→ INFORMATION SUPPLIED:
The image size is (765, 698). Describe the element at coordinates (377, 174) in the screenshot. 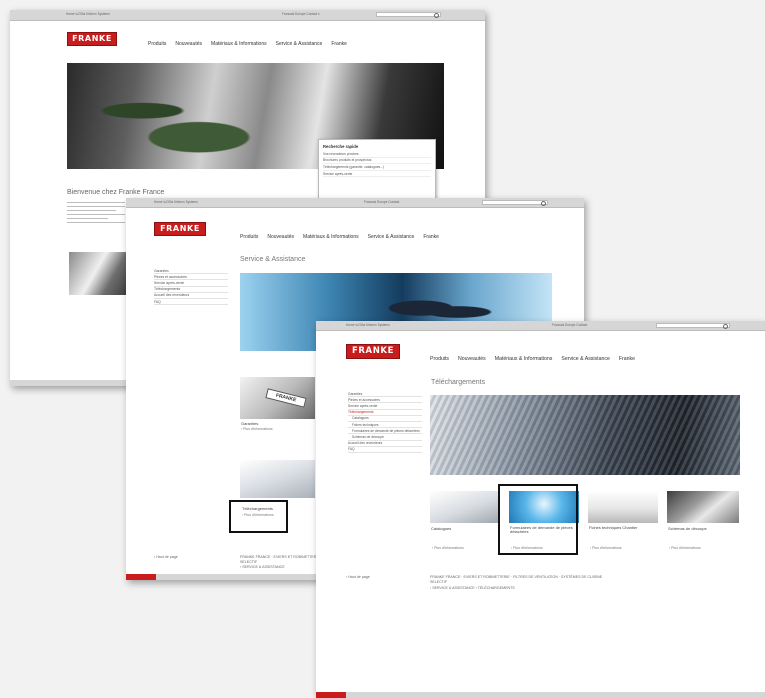

I see `quick-search-item: Service après-vente` at that location.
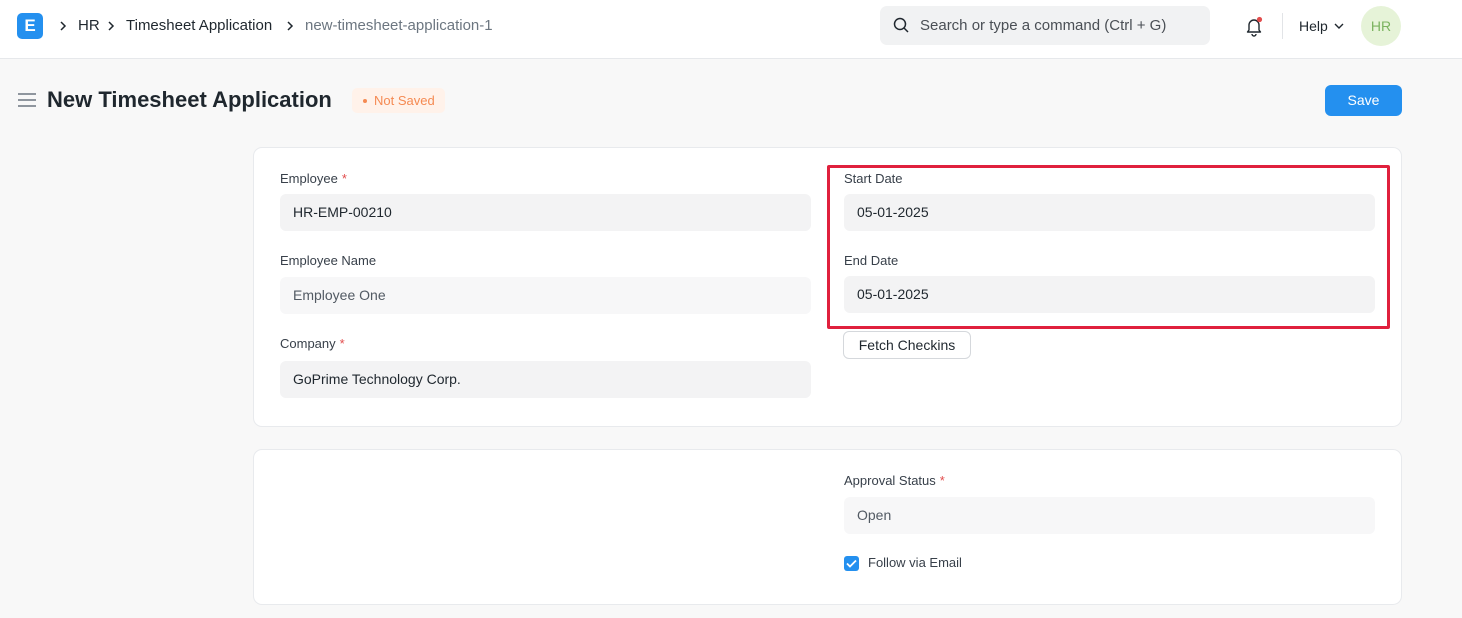 Image resolution: width=1462 pixels, height=618 pixels. I want to click on notification-bell-icon, so click(1254, 26).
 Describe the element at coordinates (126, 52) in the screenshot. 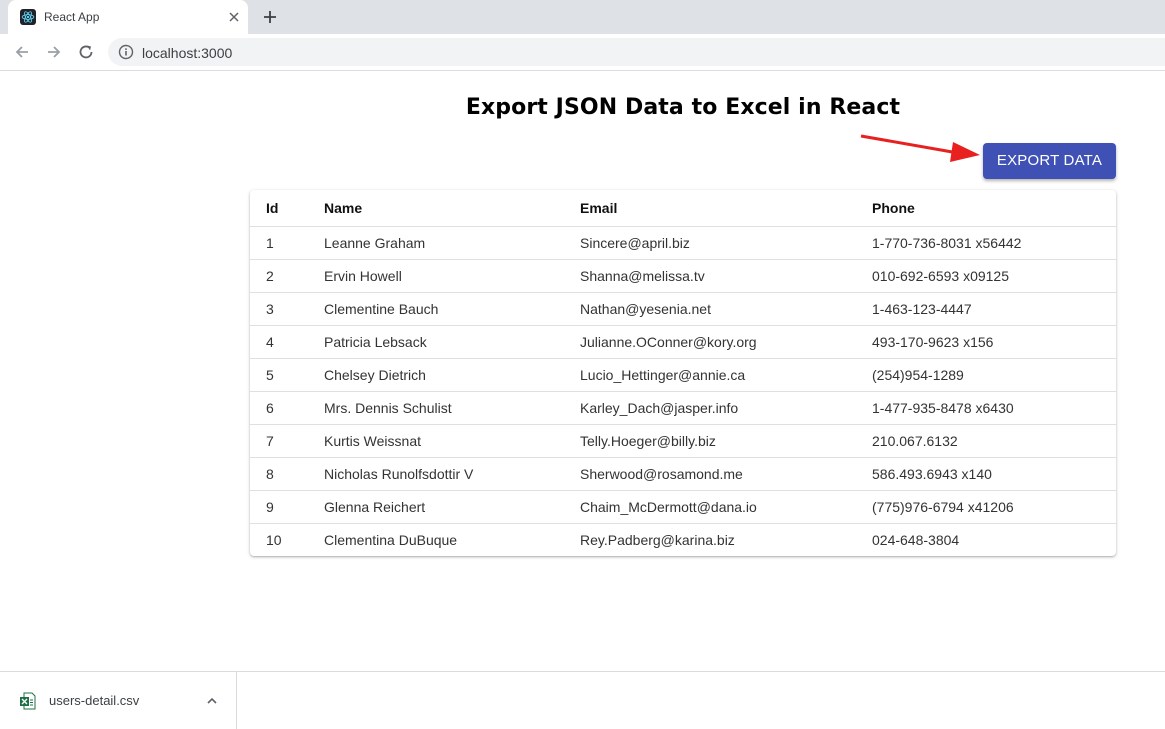

I see `info-icon` at that location.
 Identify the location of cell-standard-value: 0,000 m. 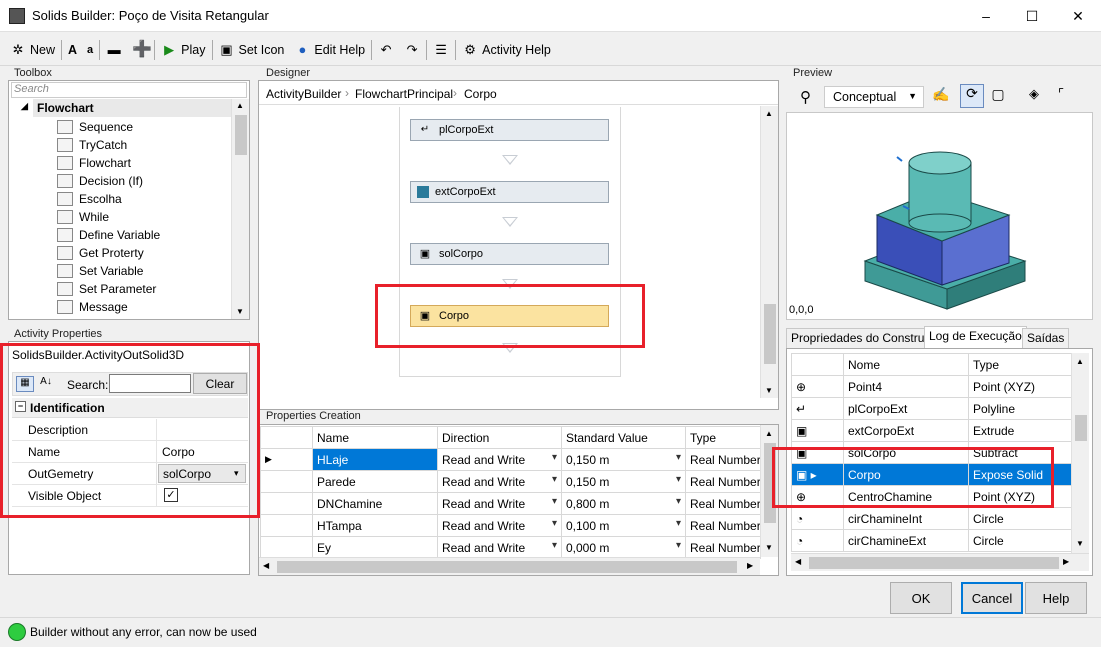
(624, 548).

→ ABOUT THIS TASK: Please copy every row above word for word, leaving out the pictures.

→ ANSWER TO THE EXERCISE:
The image size is (765, 698). Describe the element at coordinates (377, 174) in the screenshot. 

I see `quick-search-item: Service après-vente` at that location.
 Image resolution: width=1462 pixels, height=618 pixels. I want to click on notification-bell-icon, so click(1254, 26).
 Describe the element at coordinates (126, 52) in the screenshot. 

I see `info-icon` at that location.
 Identify the location of cell-standard-value: 0,000 m. 
(624, 548).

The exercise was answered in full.